## TASK BRIEF
Search the listing below for the word "computer" and copy each line where it appears.

(DATA FOR ANALYSIS Opens)

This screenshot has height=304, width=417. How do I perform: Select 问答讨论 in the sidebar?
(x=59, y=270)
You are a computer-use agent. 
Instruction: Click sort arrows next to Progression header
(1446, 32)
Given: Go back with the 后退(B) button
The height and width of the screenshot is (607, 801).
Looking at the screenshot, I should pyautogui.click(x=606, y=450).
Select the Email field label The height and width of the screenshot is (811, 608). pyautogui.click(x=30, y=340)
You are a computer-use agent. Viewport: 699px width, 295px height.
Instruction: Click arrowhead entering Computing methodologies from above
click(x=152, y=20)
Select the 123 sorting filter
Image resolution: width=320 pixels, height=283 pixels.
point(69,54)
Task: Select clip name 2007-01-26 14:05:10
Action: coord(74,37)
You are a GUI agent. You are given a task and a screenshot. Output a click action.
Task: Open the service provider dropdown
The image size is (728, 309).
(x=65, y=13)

(DATA FOR ANALYSIS Closes)
(DATA FOR ANALYSIS Opens)

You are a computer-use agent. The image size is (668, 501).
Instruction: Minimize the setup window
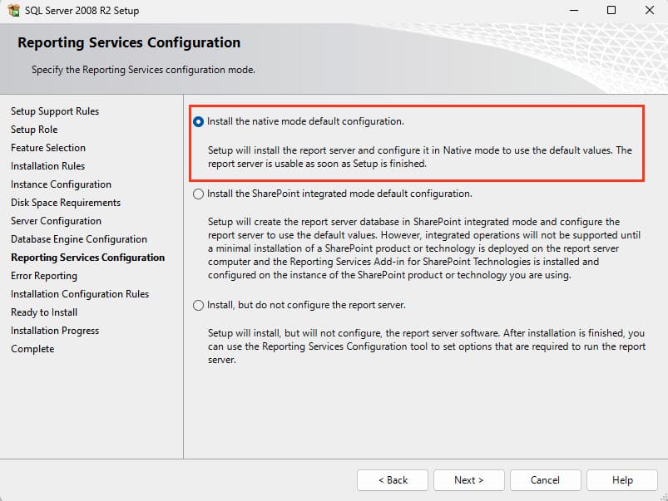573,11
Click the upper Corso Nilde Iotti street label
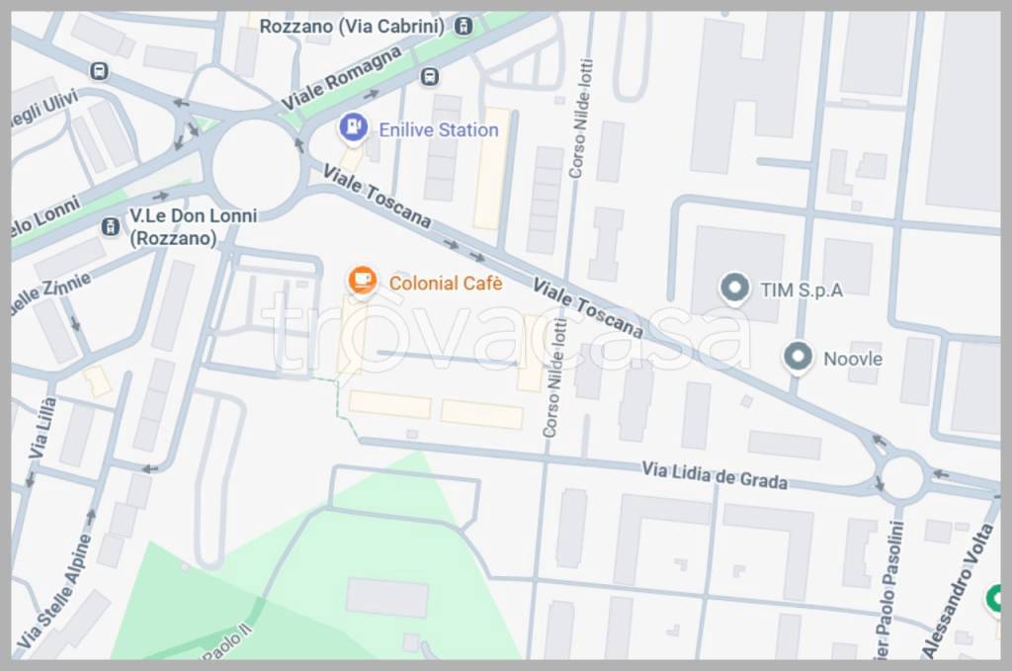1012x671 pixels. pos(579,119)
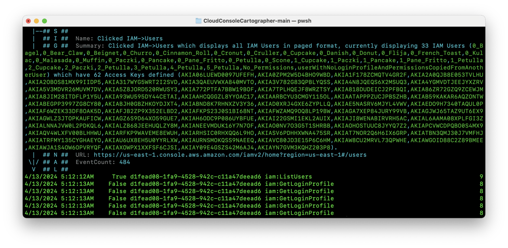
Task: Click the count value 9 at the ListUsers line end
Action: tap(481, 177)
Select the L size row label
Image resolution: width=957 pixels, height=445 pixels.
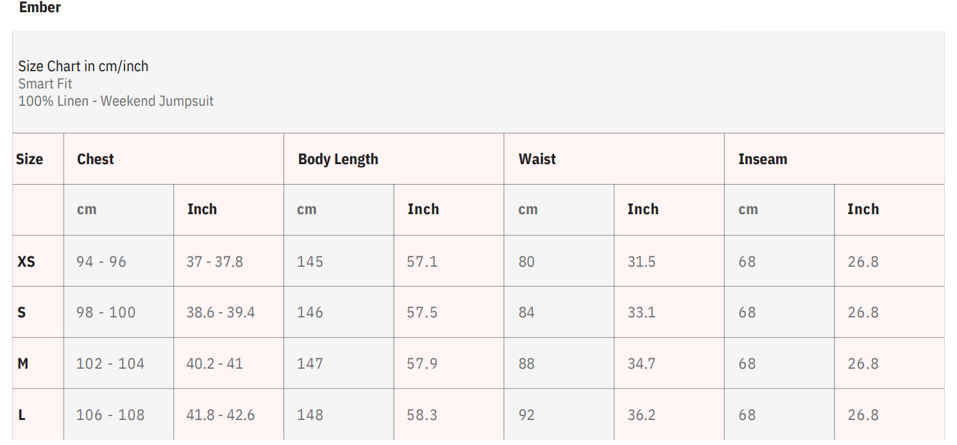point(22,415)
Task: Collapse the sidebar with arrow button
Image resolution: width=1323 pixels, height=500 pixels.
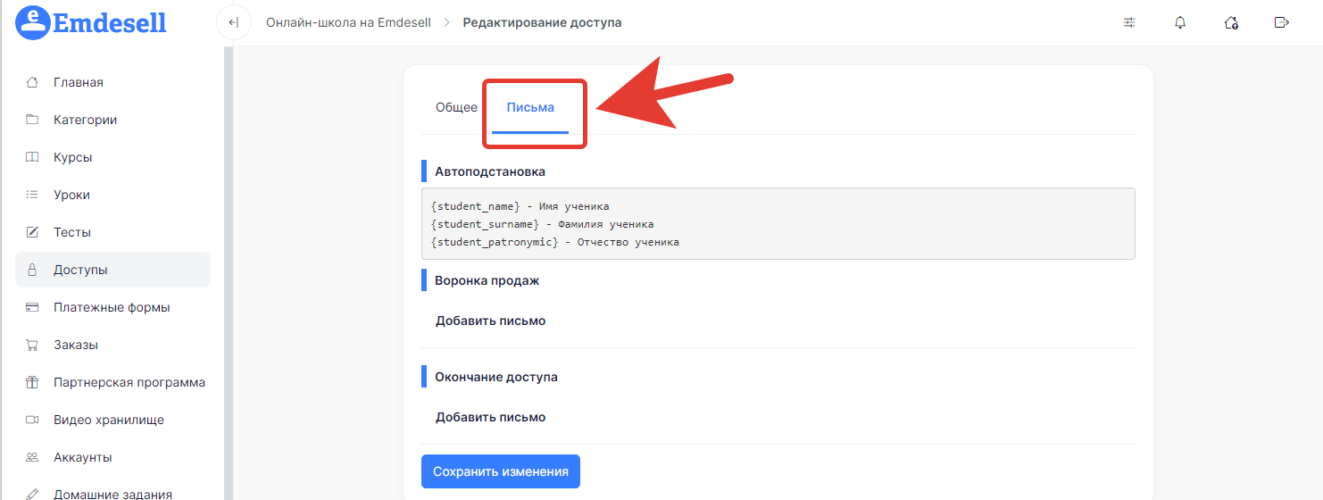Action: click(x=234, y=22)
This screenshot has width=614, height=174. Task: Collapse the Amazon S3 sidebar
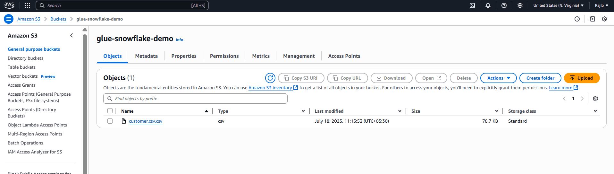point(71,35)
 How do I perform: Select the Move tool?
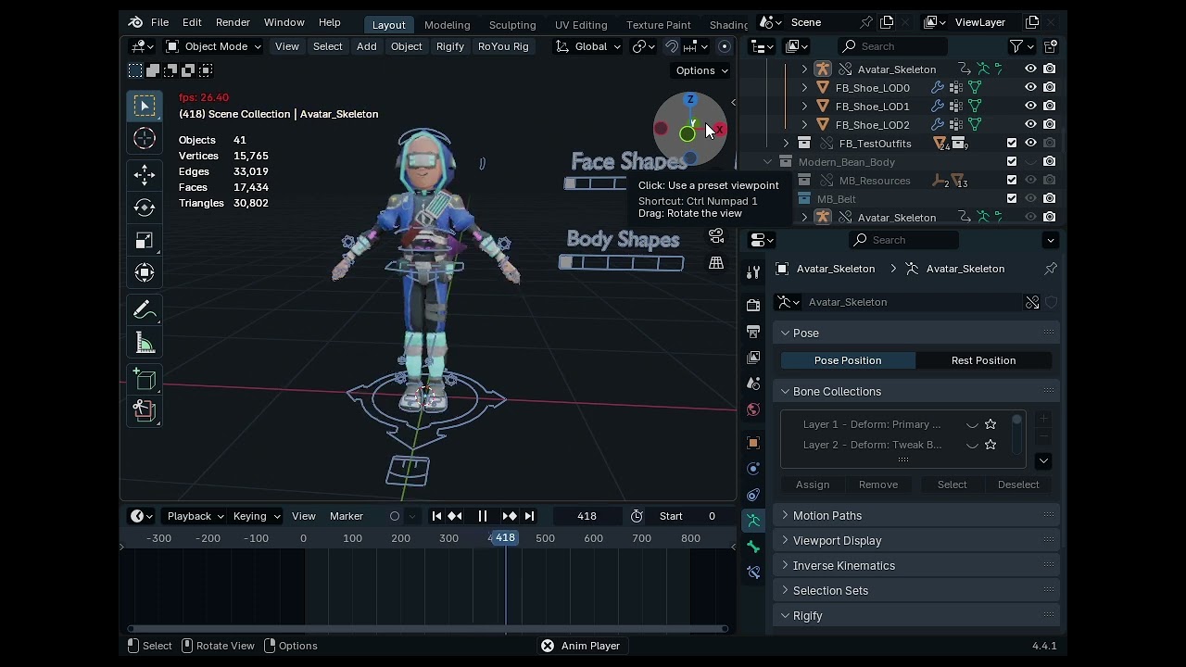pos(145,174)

(DATA FOR ANALYSIS Closes)

## RESPONSE
You are a computer-use agent. 
You are a computer-use agent. Viewport: 699px width, 295px height.
You are a computer-use agent. The image size is (668, 501).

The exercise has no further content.